Saved entries:

————

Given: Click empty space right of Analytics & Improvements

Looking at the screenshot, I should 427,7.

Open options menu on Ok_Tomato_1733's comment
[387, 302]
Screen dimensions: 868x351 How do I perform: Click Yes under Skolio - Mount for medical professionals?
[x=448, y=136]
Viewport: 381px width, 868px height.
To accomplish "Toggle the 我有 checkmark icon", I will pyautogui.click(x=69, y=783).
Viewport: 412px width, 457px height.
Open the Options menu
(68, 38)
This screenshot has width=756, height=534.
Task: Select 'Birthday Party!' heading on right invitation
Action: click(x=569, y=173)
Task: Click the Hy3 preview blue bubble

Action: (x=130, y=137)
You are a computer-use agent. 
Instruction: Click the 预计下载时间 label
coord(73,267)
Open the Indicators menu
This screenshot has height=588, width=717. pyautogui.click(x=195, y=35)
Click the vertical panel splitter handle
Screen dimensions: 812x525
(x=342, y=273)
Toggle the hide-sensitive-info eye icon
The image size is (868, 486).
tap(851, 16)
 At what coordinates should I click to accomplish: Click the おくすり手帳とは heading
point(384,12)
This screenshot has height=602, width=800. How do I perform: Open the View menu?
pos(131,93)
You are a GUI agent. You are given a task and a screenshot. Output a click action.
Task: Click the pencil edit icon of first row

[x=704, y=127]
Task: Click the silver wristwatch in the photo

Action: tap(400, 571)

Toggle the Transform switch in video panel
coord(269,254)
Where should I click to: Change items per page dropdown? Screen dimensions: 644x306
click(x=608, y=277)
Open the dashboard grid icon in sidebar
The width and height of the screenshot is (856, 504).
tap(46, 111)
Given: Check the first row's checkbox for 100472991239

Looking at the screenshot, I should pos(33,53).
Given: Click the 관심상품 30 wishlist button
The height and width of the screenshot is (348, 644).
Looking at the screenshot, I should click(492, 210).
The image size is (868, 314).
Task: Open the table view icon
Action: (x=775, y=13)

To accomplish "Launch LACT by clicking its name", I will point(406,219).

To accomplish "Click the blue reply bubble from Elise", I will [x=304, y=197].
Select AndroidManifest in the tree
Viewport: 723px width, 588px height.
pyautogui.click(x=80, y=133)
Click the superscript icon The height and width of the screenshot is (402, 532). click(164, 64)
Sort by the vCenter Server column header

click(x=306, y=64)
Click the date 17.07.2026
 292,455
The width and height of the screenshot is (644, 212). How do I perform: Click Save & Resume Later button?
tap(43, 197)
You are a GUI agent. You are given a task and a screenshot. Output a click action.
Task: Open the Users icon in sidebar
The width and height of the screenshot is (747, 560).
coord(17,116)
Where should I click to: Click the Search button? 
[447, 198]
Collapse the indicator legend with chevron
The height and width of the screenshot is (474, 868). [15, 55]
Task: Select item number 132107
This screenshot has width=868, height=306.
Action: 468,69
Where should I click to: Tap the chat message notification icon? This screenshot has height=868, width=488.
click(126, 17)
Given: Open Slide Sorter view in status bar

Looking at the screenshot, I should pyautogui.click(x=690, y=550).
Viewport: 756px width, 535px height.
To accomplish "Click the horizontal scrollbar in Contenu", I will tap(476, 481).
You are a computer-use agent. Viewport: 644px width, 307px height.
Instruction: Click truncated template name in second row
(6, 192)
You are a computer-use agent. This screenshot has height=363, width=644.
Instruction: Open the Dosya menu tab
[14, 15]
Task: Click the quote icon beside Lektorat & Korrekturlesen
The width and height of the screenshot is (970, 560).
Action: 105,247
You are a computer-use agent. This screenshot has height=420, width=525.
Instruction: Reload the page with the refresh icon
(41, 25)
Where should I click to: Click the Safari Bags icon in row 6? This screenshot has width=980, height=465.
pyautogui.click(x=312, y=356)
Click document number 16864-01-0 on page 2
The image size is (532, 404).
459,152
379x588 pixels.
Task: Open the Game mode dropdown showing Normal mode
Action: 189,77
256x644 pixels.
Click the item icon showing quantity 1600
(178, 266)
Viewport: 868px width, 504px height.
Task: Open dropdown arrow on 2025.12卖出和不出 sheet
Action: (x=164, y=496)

————

*TASK STATEMENT*: Provide all the records again, word for word.

*OUTPUT FOR THIS EXERCISE*:
Given: Click empty space right of Analytics & Improvements

Looking at the screenshot, I should 427,7.

Open options menu on Ok_Tomato_1733's comment
[387, 302]
Screen dimensions: 868x351 How do I perform: Click Yes under Skolio - Mount for medical professionals?
[x=448, y=136]
Viewport: 381px width, 868px height.
To accomplish "Toggle the 我有 checkmark icon", I will pyautogui.click(x=69, y=783).
Viewport: 412px width, 457px height.
Open the Options menu
(68, 38)
This screenshot has width=756, height=534.
Task: Select 'Birthday Party!' heading on right invitation
Action: click(x=569, y=173)
Task: Click the Hy3 preview blue bubble

Action: (x=130, y=137)
You are a computer-use agent. 
Instruction: Click the 预计下载时间 label
coord(73,267)
Open the Indicators menu
This screenshot has height=588, width=717. pyautogui.click(x=195, y=35)
Click the vertical panel splitter handle
Screen dimensions: 812x525
(x=342, y=273)
Toggle the hide-sensitive-info eye icon
The image size is (868, 486).
tap(851, 16)
 At what coordinates should I click to accomplish: Click the おくすり手帳とは heading
point(384,12)
This screenshot has height=602, width=800. How do I perform: Open the View menu?
pos(131,93)
You are a GUI agent. You are given a task and a screenshot. Output a click action.
Task: Click the pencil edit icon of first row

[x=704, y=127]
Task: Click the silver wristwatch in the photo

Action: tap(400, 571)

Toggle the Transform switch in video panel
coord(269,254)
Where should I click to: Change items per page dropdown? Screen dimensions: 644x306
click(x=608, y=277)
Open the dashboard grid icon in sidebar
The width and height of the screenshot is (856, 504).
tap(46, 111)
Given: Check the first row's checkbox for 100472991239

Looking at the screenshot, I should pos(33,53).
Given: Click the 관심상품 30 wishlist button
The height and width of the screenshot is (348, 644).
Looking at the screenshot, I should click(492, 210).
The image size is (868, 314).
Task: Open the table view icon
Action: (x=775, y=13)

To accomplish "Launch LACT by clicking its name", I will point(406,219).

To accomplish "Click the blue reply bubble from Elise", I will [x=304, y=197].
Select AndroidManifest in the tree
Viewport: 723px width, 588px height.
pyautogui.click(x=80, y=133)
Click the superscript icon The height and width of the screenshot is (402, 532). click(164, 64)
Sort by the vCenter Server column header

click(x=306, y=64)
Click the date 17.07.2026
 292,455
The width and height of the screenshot is (644, 212). How do I perform: Click Save & Resume Later button?
tap(43, 197)
You are a GUI agent. You are given a task and a screenshot. Output a click action.
Task: Open the Users icon in sidebar
The width and height of the screenshot is (747, 560).
coord(17,116)
Where should I click to: Click the Search button? 
[447, 198]
Collapse the indicator legend with chevron
The height and width of the screenshot is (474, 868). [15, 55]
Task: Select item number 132107
This screenshot has width=868, height=306.
Action: 468,69
Where should I click to: Tap the chat message notification icon? This screenshot has height=868, width=488.
click(126, 17)
Given: Open Slide Sorter view in status bar

Looking at the screenshot, I should pyautogui.click(x=690, y=550).
Viewport: 756px width, 535px height.
To accomplish "Click the horizontal scrollbar in Contenu", I will tap(476, 481).
You are a computer-use agent. Viewport: 644px width, 307px height.
Instruction: Click truncated template name in second row
(6, 192)
You are a computer-use agent. This screenshot has height=363, width=644.
Instruction: Open the Dosya menu tab
[14, 15]
Task: Click the quote icon beside Lektorat & Korrekturlesen
The width and height of the screenshot is (970, 560).
Action: 105,247
You are a computer-use agent. This screenshot has height=420, width=525.
Instruction: Reload the page with the refresh icon
(41, 25)
Where should I click to: Click the Safari Bags icon in row 6? This screenshot has width=980, height=465.
pyautogui.click(x=312, y=356)
Click document number 16864-01-0 on page 2
The image size is (532, 404).
459,152
379x588 pixels.
Task: Open the Game mode dropdown showing Normal mode
Action: 189,77
256x644 pixels.
Click the item icon showing quantity 1600
(178, 266)
Viewport: 868px width, 504px height.
Task: Open dropdown arrow on 2025.12卖出和不出 sheet
Action: (x=164, y=496)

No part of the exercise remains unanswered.